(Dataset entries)
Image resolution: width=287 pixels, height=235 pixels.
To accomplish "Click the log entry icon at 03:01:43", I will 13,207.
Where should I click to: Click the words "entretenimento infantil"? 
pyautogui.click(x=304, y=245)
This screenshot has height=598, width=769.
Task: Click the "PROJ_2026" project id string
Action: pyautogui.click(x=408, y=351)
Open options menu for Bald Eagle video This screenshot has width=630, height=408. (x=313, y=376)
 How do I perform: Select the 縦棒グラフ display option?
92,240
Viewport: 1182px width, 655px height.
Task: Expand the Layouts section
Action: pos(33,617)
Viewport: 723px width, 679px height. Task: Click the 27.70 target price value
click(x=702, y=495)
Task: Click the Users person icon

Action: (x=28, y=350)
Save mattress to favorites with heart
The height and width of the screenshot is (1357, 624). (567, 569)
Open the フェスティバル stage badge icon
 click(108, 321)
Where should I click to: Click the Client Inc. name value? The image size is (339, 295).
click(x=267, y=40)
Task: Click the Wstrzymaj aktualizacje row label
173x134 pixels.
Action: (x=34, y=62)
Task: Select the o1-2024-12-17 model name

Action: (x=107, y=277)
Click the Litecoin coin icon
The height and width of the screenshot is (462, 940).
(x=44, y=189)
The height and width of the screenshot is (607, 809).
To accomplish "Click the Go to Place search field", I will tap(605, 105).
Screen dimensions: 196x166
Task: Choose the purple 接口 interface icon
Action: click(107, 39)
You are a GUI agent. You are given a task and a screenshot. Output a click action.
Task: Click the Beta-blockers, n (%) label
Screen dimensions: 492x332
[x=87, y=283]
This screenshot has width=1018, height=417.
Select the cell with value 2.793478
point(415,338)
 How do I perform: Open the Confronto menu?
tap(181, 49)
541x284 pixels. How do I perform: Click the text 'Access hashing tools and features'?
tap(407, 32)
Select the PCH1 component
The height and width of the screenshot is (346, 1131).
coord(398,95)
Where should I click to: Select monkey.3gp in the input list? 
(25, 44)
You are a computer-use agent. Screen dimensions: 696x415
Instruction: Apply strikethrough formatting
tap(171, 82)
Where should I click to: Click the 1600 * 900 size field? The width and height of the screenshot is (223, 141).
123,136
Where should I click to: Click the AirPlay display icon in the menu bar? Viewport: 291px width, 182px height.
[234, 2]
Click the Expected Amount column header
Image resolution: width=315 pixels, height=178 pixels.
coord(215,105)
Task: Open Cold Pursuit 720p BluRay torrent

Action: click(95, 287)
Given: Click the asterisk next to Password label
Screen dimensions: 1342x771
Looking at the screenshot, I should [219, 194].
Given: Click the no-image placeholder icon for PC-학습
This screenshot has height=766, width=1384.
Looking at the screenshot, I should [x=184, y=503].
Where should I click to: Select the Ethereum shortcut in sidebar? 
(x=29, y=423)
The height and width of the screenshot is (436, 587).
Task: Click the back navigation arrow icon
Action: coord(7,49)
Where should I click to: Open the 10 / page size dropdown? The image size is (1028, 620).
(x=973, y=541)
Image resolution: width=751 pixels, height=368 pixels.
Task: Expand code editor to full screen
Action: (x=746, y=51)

» TASK PROMPT
Here, the records must be output exactly and in full.

» TASK SOLUTION
Image resolution: width=287 pixels, height=235 pixels.
To accomplish "Click the log entry icon at 03:01:43", I will 13,207.
Where should I click to: Click the words "entretenimento infantil"? 
pyautogui.click(x=304, y=245)
This screenshot has height=598, width=769.
Task: Click the "PROJ_2026" project id string
Action: pyautogui.click(x=408, y=351)
Open options menu for Bald Eagle video This screenshot has width=630, height=408. (x=313, y=376)
 How do I perform: Select the 縦棒グラフ display option?
92,240
Viewport: 1182px width, 655px height.
Task: Expand the Layouts section
Action: pos(33,617)
Viewport: 723px width, 679px height. Task: Click the 27.70 target price value
click(x=702, y=495)
Task: Click the Users person icon

Action: (x=28, y=350)
Save mattress to favorites with heart
The height and width of the screenshot is (1357, 624). (567, 569)
Open the フェスティバル stage badge icon
 click(108, 321)
Where should I click to: Click the Client Inc. name value? The image size is (339, 295).
click(x=267, y=40)
Task: Click the Wstrzymaj aktualizacje row label
173x134 pixels.
Action: (x=34, y=62)
Task: Select the o1-2024-12-17 model name

Action: (x=107, y=277)
Click the Litecoin coin icon
The height and width of the screenshot is (462, 940).
(x=44, y=189)
The height and width of the screenshot is (607, 809).
To accomplish "Click the Go to Place search field", I will tap(605, 105).
Screen dimensions: 196x166
Task: Choose the purple 接口 interface icon
Action: click(107, 39)
You are a GUI agent. You are given a task and a screenshot. Output a click action.
Task: Click the Beta-blockers, n (%) label
Screen dimensions: 492x332
[x=87, y=283]
This screenshot has width=1018, height=417.
Select the cell with value 2.793478
point(415,338)
 How do I perform: Open the Confronto menu?
tap(181, 49)
541x284 pixels. How do I perform: Click the text 'Access hashing tools and features'?
tap(407, 32)
Select the PCH1 component
The height and width of the screenshot is (346, 1131).
coord(398,95)
Where should I click to: Select monkey.3gp in the input list? 
(25, 44)
You are a computer-use agent. Screen dimensions: 696x415
Instruction: Apply strikethrough formatting
tap(171, 82)
Where should I click to: Click the 1600 * 900 size field? The width and height of the screenshot is (223, 141).
123,136
Where should I click to: Click the AirPlay display icon in the menu bar? Viewport: 291px width, 182px height.
[234, 2]
Click the Expected Amount column header
Image resolution: width=315 pixels, height=178 pixels.
coord(215,105)
Task: Open Cold Pursuit 720p BluRay torrent

Action: click(95, 287)
Given: Click the asterisk next to Password label
Screen dimensions: 1342x771
Looking at the screenshot, I should [219, 194].
Given: Click the no-image placeholder icon for PC-학습
This screenshot has height=766, width=1384.
Looking at the screenshot, I should [x=184, y=503].
Where should I click to: Select the Ethereum shortcut in sidebar? 
(x=29, y=423)
The height and width of the screenshot is (436, 587).
Task: Click the back navigation arrow icon
Action: coord(7,49)
Where should I click to: Open the 10 / page size dropdown? The image size is (1028, 620).
(x=973, y=541)
Image resolution: width=751 pixels, height=368 pixels.
Task: Expand code editor to full screen
Action: (x=746, y=51)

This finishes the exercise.